Task list:
• a. In the Text2Room thread, which metric depth model did the commenter avaer use for the 3D gameplay hack?
• b. The Text2Room thread suggests changing the prompt as the camera moves around the scene. What reason does it give for this?
• c. Return the part of the Text2Room thread starting with "Definitely hard to" and going on through "for artistic worlds.".

Excerpt provided:
********************

Text2Room: Extracting Textured 3D Meshes from 2D Text-to-Image Models

lukashoel.github.io

220 points by amichail 2 years ago

A different project, perhaps, although with the speed they are popping up it's not easy to keep track, but I was just playing around in a live multiplayer 3D worldspace [1] where a text prompt to instant 360 Skybox is a really cool feature to see working as it forms all around you in realtime (cool on PC amazing in VR). It extends the pipeline of whatever Blockade Labs are using under the hood [2].

[1] https://hyperfy.io/ai-sky

[2] skybox.blockadelabs.com

avaer 2 years ago

Definitely hard to keep up with the tech, even if you're deep in it.
I presented a 3D gameplay hack of this at the recent Blockade meetup: https://youtu.be/TfRJeedTeOs
The metric depth model I used (ZoeDepth) is quite new -- most previous models were inverse relative depth, with poor scaling properties, especially for artistic worlds.
But now there is a much better depth model coming from Intel called Depth Fusion which they are adding to the Blockade API and also open sourcing (!)...
Also worth checking out what's possible with SD ControlNet: https://twitter.com/BlockadeLabs/status/1634578058287132674

wsgeorge 2 years ago

Reminds me of this project submitted yesterday [0]. I'm trying hard to keep up with the pace of projects and papers being announced. This is all very exciting!

[0] https://zero123.cs.columbia.edu/

smaddox 2 years ago

Cool. Stereoscopic diffusion images coming soon.

MayeulC 2 years ago

Pretty cool. Now, I wonder, can't you label a certain region of space with a prompt, and let the diffuser do its job? Maybe with some mathematical function to bend into another area.

The idea would be to roughly place the elements in a 3D scene, and adjust the prompt as the camera is moved around the scene.

Here, it's obvious that the "fireplace" prompt causes the model to place a new fireplace as the previous one comes out of view.

Even if you can't precisely label portions of an image, changing the prompt as the camera moves (or changing the weight coefficients for a prompt describing multiple orientations) would avoid that kind of "unnatural" result.

Regardless, impressive results! I wonder if it would perform better if it was re-trained to output a depth channel as well.

It could be useful for (artistically) filling gaps in photogrammetry projects.

I can't wait for painting or drawing styles to be applied to the output!

gs17 2 years ago

The example trajectories (https://github.com/lukasHoel/text2room/tree/main/model/traje...) seem to have different prompts for different angles, so you can definitely give a vague layout of the room.

********************

Information supplied:
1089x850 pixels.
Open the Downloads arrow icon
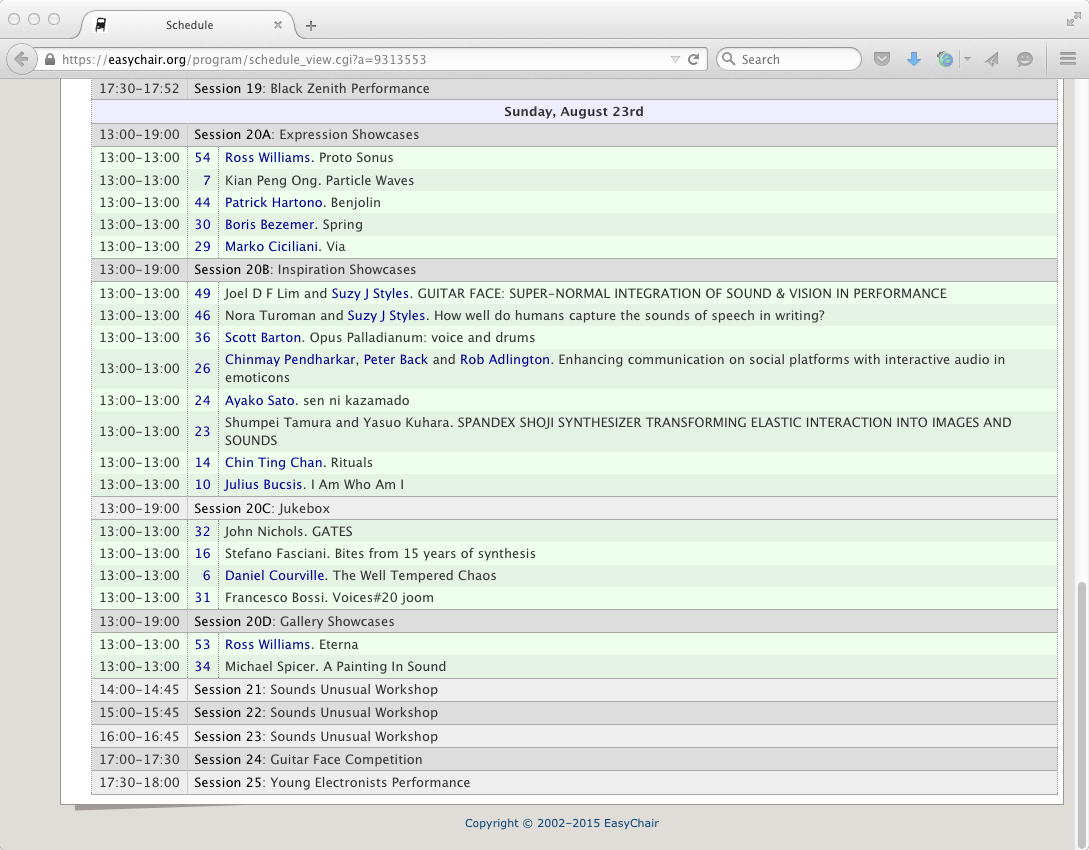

********************

Responses in order:
• a. ZoeDepth.

• b. With the single "fireplace" prompt, the model places a new fireplace as the previous one comes out of view. Changing the prompt as the camera moves, or changing the weight coefficients for a prompt that describes multiple orientations, would avoid that kind of "unnatural" result.

• c.
Definitely hard to keep up with the tech, even if you're deep in it.
I presented a 3D gameplay hack of this at the recent Blockade meetup: https://youtu.be/TfRJeedTeOs
The metric depth model I used (ZoeDepth) is quite new -- most previous models were inverse relative depth, with poor scaling properties, especially for artistic worlds.